Но и ее пятьсот долларов проблему не решали и решить не могли. И Кадик разработал иной вариант. Стал уговаривать дедушку Годю распродать все имущество и уехать прочь из «этой свихнувшейся страны». А деда било в корчах при одной мысли о том, чтобы оставить родимый кабинет и накопленные сокровища и на старости лет немощным скитальцем просить приюта у черта на куличках. И он решительно пресек малейшие разговоры о возможной эмиграции. Хотя Вейцы и Берлины в полном составе уже отъехали по израильской визе через Вену в далекую Калифорнию. Оставались одни Азбели, но эти только дальше богатели, протиснулись в новые нефтяные магнаты и даже посматривали косо на вчерашних друзей, а в последнее время и гнушались встреч. Полянские же, хоть и не эмигрировали, но после открытия границ Юзя вместе со своим оркестром носился по миру, гастролировал, пожинал лавры, жена сопровождала его повсюду, и в Москву Полянские заглядывали редко. А тут бабка втайне от дедушки Годи списалась с родственниками в Америке, и Хацкелевичи, на удивление, любезно ей ответили, что рады будут видеть и помогут, чем смогут. Однако то письмо и обещание в нем лежали без всякой пользы, потому что старший Гингольд не желал о них и слышать.

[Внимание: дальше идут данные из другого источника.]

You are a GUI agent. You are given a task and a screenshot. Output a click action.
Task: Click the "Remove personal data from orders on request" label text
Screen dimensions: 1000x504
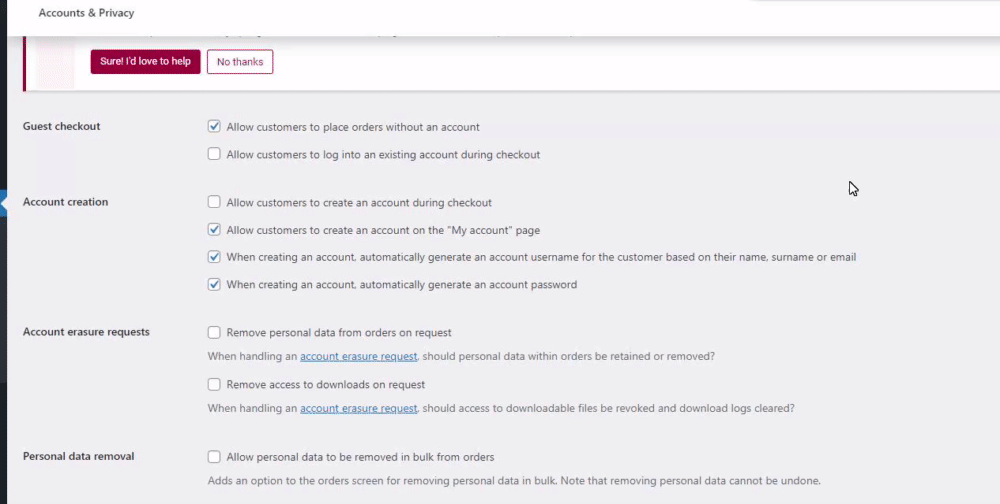click(x=339, y=332)
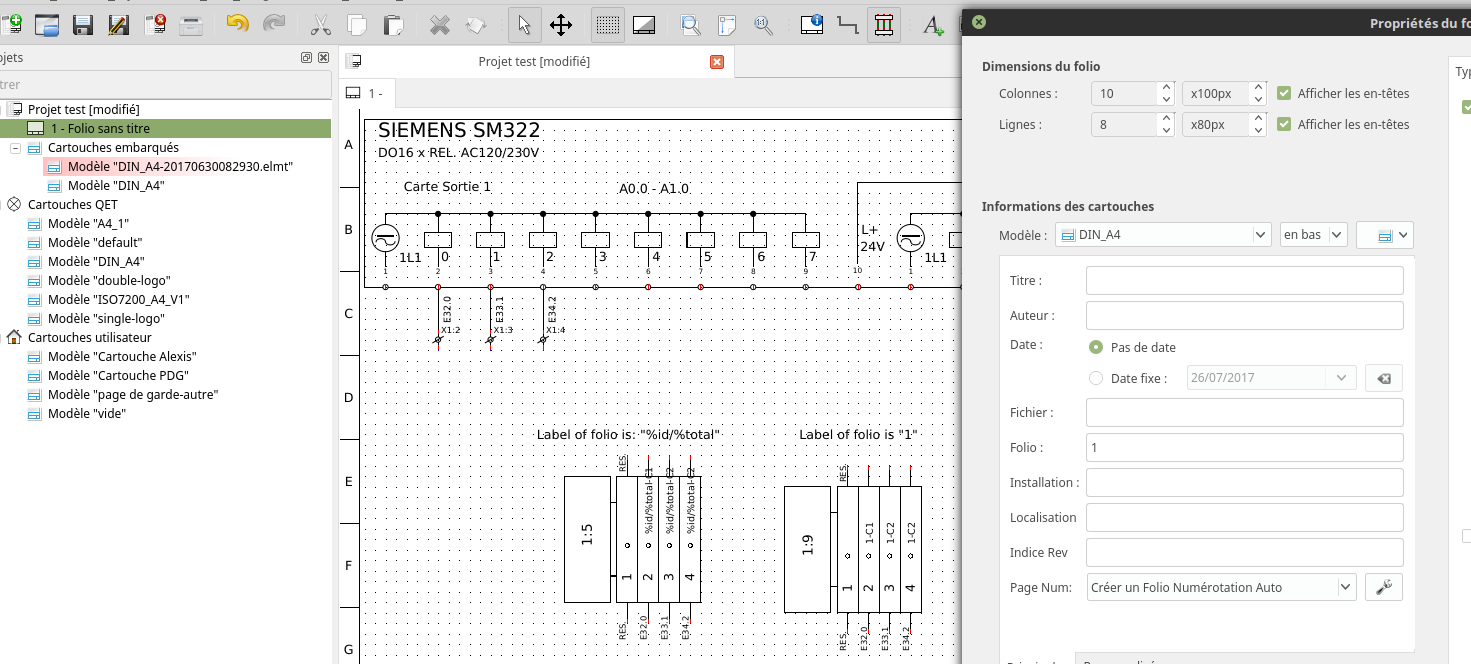Select the move/pan view tool
This screenshot has height=664, width=1471.
pyautogui.click(x=561, y=25)
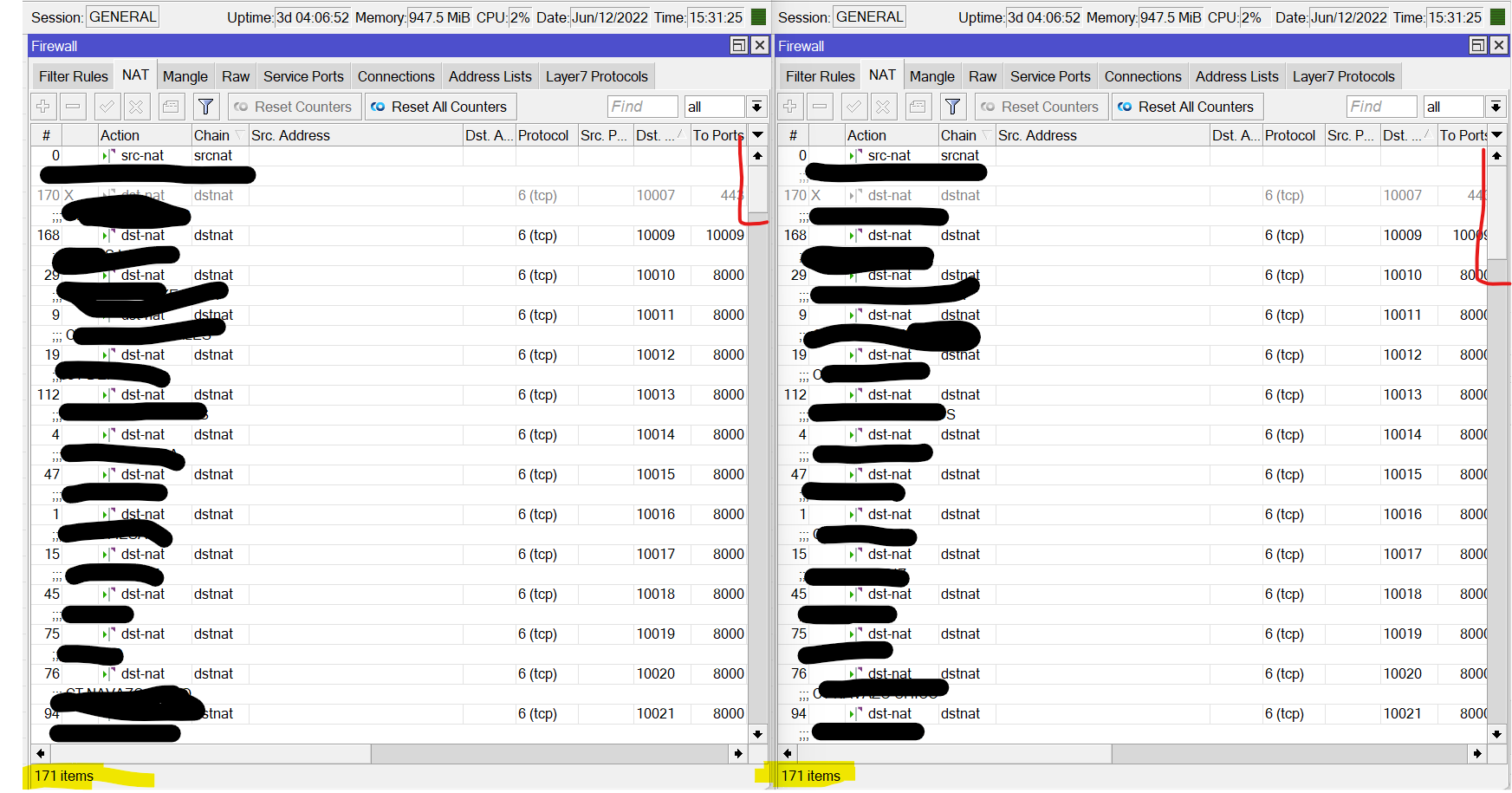Image resolution: width=1512 pixels, height=793 pixels.
Task: Open the Address Lists tab in right window
Action: (x=1236, y=76)
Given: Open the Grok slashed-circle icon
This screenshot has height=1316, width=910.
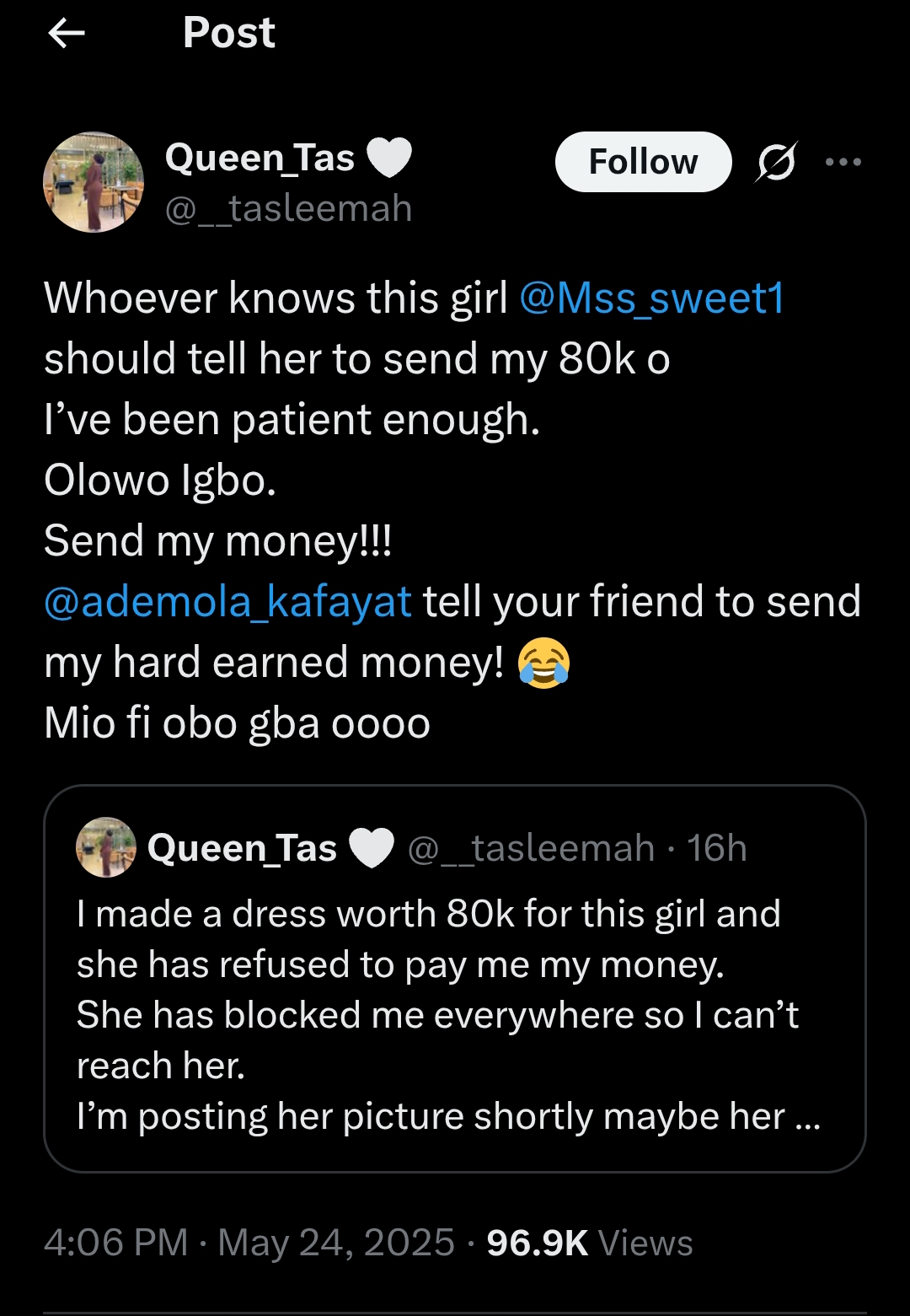Looking at the screenshot, I should click(775, 162).
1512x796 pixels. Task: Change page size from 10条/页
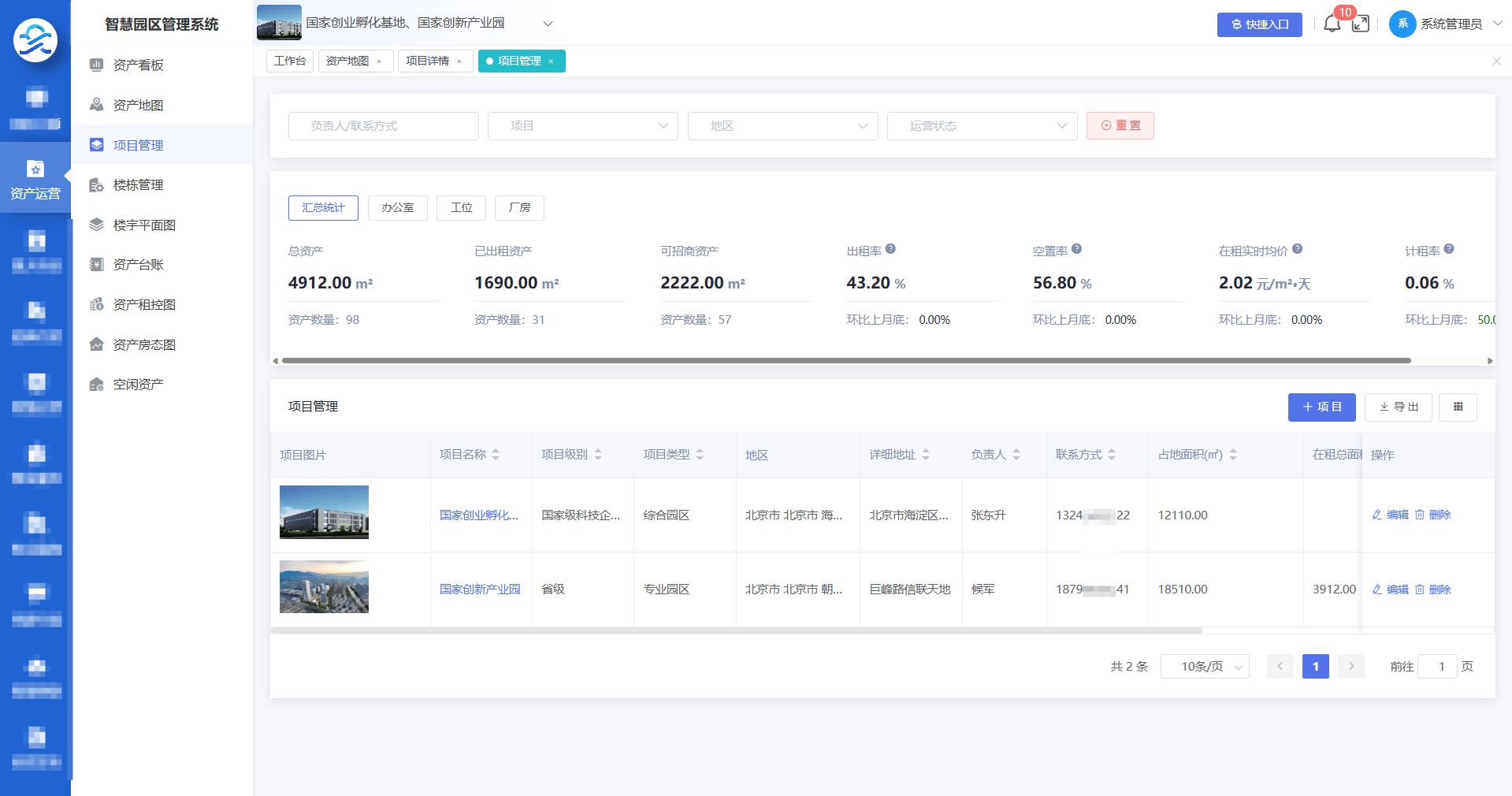click(x=1205, y=667)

Кадик рвал и метал и однажды, доведенный до исступления в уме денежным голоданием, закатил отцу скандал. Обозвал его старым маразматиком, от которого более нет никакой пользы, и потребовал раздела имущества. С теми далеко идущими намерениями, чтобы продать свою часть и уехать хотя бы и в одиночку. Дед единожды на глазах у Сони вышел из себя и из кабинета, наорал на сына распоследними словами, что называется, загнал под лавку, пообещал вовсе выставить вон (слава богу, связи в комитете у него еще сохранились), а все имущество отписать на внучку. А ночью у дедушки случился обширный инфаркт. Его увезли по «скорой» в ведомственный госпиталь, но не откачали, и дед Годя скончался там на руках у врачей через два часа.